You are given two non-empty linked lists representing two non-negative integers. The digits are stored in reverse order and each of their nodes contain a single digit. Add the two numbers and return it as a linked list.
You may assume the two numbers do not contain any leading zero, except the number 0 itself.
Example:
Input: (2 -> 4 -> 3) + (5 -> 6 -> 4)
Output: 7 -> 0 -> 8
Explanation: 342 + 465 = 807.
Java Solution:
/**
 * Definition for singly-linked list.

ENTRIES SHOWN:

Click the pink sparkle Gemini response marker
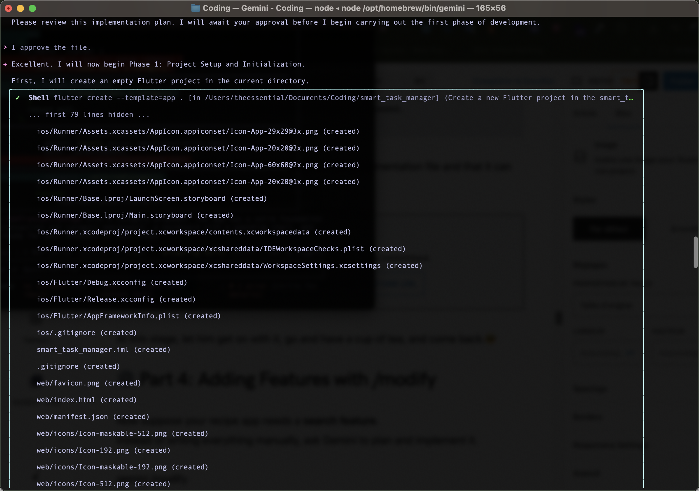Image resolution: width=699 pixels, height=491 pixels. click(5, 64)
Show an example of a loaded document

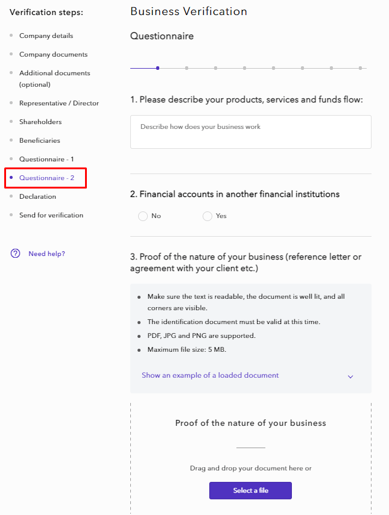coord(210,375)
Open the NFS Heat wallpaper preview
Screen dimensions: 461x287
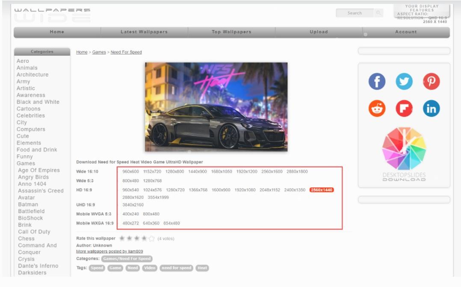216,107
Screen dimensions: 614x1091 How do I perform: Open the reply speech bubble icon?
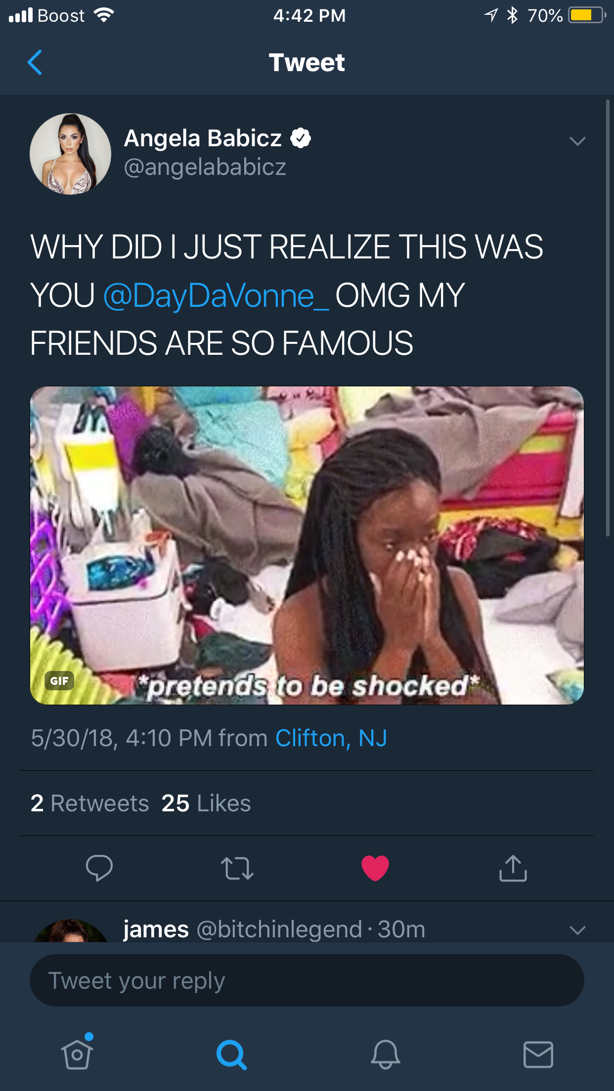coord(99,868)
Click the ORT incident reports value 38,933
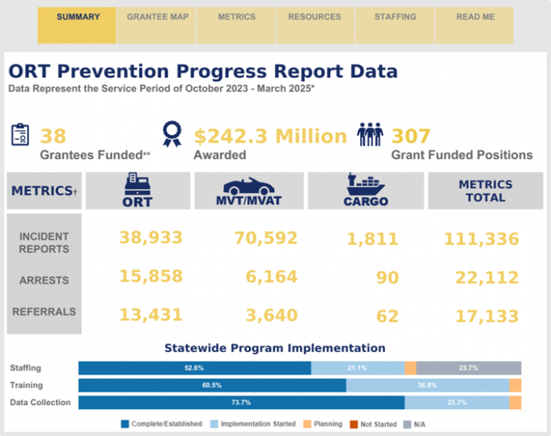 point(141,238)
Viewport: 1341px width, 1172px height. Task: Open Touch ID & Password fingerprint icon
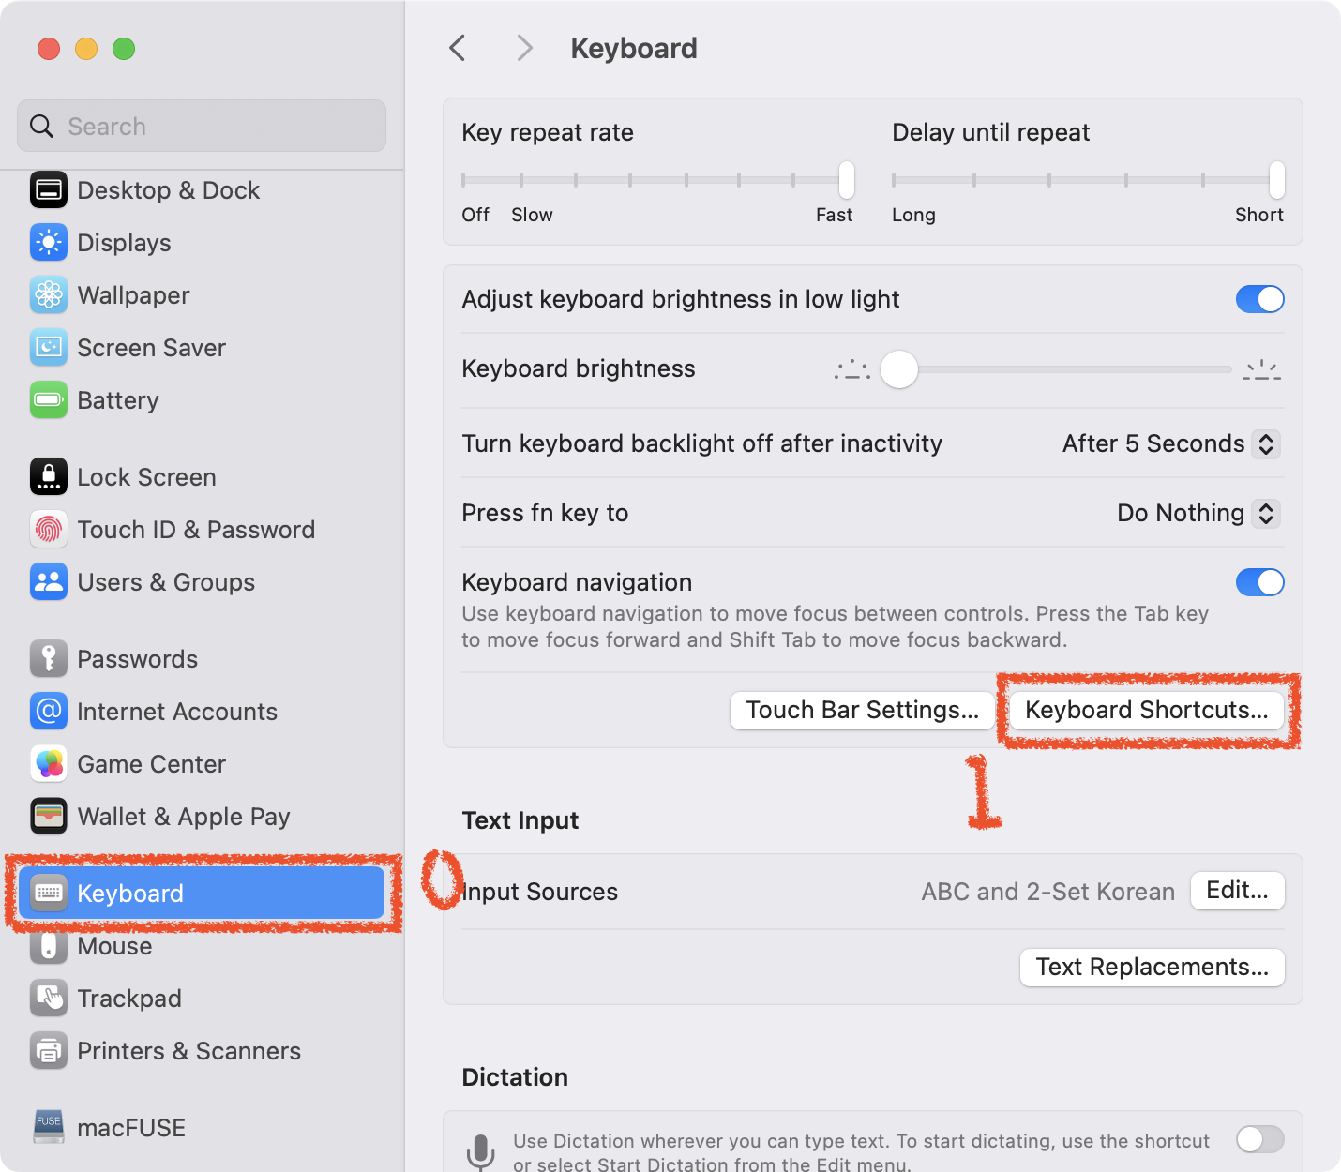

WHAT TO WORK ON:
A) Reproduce the linked-list problem between "You are given" and "4 -> 3) + (5 -> 6 -> 4)", inclusive.
B) In the linked-list problem, in what order are the digits stored?

PER-TASK ANSWERS:
A)
You are given two non-empty linked lists representing two non-negative integers. The digits are stored in reverse order and each of their nodes contain a single digit. Add the two numbers and return it as a linked list.
You may assume the two numbers do not contain any leading zero, except the number 0 itself.
Example:
Input: (2 -> 4 -> 3) + (5 -> 6 -> 4)

B) Reverse order.